Nawazuddin Siddiqui is one of the most acclaimed actors among the current crop today who does not mind experimenting with characterisations. While his award winning Haraamkhor has been released recently after a long hiatus besides Shahrukh Khan’s Raees where he plays a police officer, the actor himself is not happy with the state of things. He has worked with the top directors in Indian cinema including the lead in Buddhadeb Dasgupta’s Anwar Ka Ajab Kissa. Success has come lately but Siddiqui sounds despondent.
We hear you have stopped attending award functions. Why?
What is the whole point of these awards, I’d like to know. In fact, I have told most of these award organisers to keep me out of any short-list. At the end of it, the actor who will pick the trophy will get it for a performance he himself feels he has not done justice to. Kahaani happened after 12 long years of struggle. You will miss me if you blink in Sarfarosh (1999), The Bypass (2003) and Munnabhai MBBS (2003).
Your career is gong great guns. Why do you sound so unhappy?
The kind of films an actor who loves to do are not happening. For example, I just took a token fee of one rupee for my work in Haraamkhor because for this kind of films, money is not important. The actor in me wants to remain alive with films like this and the director made it meaningful for me in terms of the story, the treatment and the characterisation. It has done the rounds of festivals and fetched me a prestigious award at an international festival.

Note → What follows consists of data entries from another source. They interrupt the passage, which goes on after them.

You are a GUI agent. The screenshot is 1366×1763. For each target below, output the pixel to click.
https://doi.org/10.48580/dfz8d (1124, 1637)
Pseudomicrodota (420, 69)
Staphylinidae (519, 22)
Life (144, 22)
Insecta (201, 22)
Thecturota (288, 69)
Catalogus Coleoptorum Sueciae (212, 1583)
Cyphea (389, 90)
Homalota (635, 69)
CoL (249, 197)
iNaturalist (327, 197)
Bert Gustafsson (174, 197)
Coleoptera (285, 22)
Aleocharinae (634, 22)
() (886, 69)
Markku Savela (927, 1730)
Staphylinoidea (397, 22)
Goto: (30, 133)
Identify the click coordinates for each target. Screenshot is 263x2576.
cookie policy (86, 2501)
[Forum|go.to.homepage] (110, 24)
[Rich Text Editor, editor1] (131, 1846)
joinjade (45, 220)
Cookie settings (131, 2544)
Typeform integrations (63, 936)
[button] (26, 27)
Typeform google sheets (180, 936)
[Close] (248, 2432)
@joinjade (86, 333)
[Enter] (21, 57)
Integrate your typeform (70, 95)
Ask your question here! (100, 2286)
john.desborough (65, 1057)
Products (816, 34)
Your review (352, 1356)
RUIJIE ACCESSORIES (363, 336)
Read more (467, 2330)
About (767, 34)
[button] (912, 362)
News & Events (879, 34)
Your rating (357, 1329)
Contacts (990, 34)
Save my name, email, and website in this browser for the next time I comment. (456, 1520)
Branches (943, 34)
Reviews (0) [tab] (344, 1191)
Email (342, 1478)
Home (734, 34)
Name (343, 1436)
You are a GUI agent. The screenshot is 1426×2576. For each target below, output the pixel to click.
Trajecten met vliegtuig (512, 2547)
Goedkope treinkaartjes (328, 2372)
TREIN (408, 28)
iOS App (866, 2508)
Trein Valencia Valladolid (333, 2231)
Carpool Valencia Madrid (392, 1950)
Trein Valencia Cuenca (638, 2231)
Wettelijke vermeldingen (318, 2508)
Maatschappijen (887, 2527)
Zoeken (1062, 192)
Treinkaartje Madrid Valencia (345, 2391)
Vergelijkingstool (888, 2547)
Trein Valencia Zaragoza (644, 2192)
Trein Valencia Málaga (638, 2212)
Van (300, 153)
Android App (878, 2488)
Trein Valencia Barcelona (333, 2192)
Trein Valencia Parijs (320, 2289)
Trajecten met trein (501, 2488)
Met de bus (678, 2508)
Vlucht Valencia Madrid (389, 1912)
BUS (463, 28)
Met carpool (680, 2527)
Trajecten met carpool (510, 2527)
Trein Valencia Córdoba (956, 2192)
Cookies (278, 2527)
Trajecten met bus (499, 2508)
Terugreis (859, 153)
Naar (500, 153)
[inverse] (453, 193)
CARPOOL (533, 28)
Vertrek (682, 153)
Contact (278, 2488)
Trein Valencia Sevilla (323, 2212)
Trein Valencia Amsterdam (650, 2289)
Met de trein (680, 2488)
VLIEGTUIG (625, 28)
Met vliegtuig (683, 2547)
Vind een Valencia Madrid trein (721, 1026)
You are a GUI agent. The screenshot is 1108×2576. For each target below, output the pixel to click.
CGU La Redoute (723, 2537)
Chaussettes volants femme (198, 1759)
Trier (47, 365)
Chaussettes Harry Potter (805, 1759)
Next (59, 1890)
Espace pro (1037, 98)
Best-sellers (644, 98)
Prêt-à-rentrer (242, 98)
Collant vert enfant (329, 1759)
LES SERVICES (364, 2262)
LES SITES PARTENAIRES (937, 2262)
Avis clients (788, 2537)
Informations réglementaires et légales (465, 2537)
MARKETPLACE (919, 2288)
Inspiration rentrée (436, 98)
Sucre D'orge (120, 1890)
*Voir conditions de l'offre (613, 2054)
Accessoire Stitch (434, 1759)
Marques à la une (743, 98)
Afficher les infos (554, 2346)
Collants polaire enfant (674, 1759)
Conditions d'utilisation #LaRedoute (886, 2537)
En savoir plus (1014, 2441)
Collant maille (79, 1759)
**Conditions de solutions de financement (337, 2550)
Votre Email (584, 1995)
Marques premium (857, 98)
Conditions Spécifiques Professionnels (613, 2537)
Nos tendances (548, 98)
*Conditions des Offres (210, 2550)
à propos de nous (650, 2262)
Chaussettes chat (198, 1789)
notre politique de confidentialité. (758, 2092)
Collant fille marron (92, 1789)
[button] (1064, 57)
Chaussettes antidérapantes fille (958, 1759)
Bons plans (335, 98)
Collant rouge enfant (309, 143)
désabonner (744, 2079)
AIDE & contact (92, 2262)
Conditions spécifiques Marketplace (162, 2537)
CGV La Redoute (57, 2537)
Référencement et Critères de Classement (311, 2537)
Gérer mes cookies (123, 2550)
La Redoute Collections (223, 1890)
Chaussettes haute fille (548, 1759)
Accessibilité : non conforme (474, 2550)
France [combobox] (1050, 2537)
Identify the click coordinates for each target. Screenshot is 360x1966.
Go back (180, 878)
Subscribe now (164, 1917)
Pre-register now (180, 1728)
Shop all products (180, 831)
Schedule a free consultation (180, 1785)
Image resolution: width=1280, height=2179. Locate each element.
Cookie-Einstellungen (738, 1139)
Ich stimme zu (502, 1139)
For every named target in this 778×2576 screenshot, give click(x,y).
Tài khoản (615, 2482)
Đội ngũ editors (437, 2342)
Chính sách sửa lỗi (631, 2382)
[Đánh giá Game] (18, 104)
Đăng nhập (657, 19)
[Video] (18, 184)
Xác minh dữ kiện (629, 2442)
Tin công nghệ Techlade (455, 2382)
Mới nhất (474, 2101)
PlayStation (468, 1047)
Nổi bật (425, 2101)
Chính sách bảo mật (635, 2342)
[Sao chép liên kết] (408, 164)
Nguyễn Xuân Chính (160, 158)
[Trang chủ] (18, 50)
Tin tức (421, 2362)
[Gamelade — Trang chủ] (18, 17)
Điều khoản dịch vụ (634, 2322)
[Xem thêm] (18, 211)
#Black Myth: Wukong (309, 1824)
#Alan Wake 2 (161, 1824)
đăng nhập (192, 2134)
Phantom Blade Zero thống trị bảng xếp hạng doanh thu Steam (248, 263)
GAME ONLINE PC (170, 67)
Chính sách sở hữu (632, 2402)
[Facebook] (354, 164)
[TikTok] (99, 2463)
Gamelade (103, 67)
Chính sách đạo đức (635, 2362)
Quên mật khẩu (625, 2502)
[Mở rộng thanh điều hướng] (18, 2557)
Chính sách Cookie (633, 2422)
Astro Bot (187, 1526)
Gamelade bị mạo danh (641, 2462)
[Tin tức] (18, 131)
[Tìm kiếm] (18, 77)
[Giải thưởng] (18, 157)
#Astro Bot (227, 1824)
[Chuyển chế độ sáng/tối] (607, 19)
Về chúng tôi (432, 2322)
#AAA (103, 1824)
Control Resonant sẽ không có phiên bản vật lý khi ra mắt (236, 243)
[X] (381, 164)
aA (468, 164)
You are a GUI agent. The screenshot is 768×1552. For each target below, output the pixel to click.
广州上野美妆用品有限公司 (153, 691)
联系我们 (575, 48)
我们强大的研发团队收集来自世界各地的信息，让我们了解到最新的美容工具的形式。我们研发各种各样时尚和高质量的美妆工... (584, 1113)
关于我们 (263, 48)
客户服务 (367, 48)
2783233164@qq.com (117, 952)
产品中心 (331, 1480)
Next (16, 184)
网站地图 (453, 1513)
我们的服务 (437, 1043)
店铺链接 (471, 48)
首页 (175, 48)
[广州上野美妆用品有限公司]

But the Indian audience is getting to watch the film after four long years. It makes any actor feel sad, doesn’t it?
What about Buddhadeb Dasgupta’s Hindi film Anwar Ka Ajab Kissa? Wasn’t the film a game-changer for you?
I was convinced that this film would truly take me places and I would gain from it as an actor and a creative artiste. But it didn’t because though it was screened in many festivals, it has never been released in India. I wanted to work with Dasgupta from the time I saw his film Tahader Katha. It was visually stunning. It was a great learning experience with some scary situations. We shot along the beautiful hill resort in Jamui district notorious for Maoists; we were shooting under threat of an attack that could have happened any minute. We had to wrap up and leave before the schedule got over as there was a bandh call from the Maoists the following day.
Don’t you like to work in mainstream films?
Of course, I do. It’s also a great learning experience. But it fails to satisfy the actor in me because most directors work within the given ghisa-peeta (cliched)formula putting in six songs, two fights ending with the happily-ever-after union of the hero and heroine. When Anurag Kashyap, Sujoy Ghosh and other directors tried to change this cliché in Hindi cinema, I was perhaps the happiest actor around. We believed that if a film was lauded at film festivals, it would do commercially well too. But that didn’t happen. We really can’t place a finger on the pulse of the audience and this is what depresses me a lot. Films that do well abroad fail even to get a release in India.
But Shahrukh Khan has gone on record saying that your performance as a strict police officer in Raees is your career best. Doesn’t that lift your spirits?
Yes, of course it does. It has brought back that small ray of hope. Working with him is great fun on the one hand, and learning a lot on the other. Both of us are crazy about good work and about putting in the best we can. Shahrukh is a great star but when he comes to the sets, he becomes as ordinary as you and I. He never allows that starry halo to intrude.
You have done the main lead in eight films over the past six years. Doesn’t that give you reason to be happy?
I was happy in the beginning. But not one of these eight films has been released yet. I don’t have the faintest clue about whether they will ever release or not. This has chipped away that happy feeling. At the same time, I feel thrilled when I get to work in this kind of films. Popular films keep your kitchen fires running. But these films fulfil the hunger of the artiste within you.
We hear you took dancing lessons for a film too?
(Laughs) Yes, that’s right. I was worried because I can’t dance at all and have two left feet where dancing is concerned. Nor did dance interest me in any way. But when I told myself that this was specifically for my role in Munna Michael, I told myself – why not?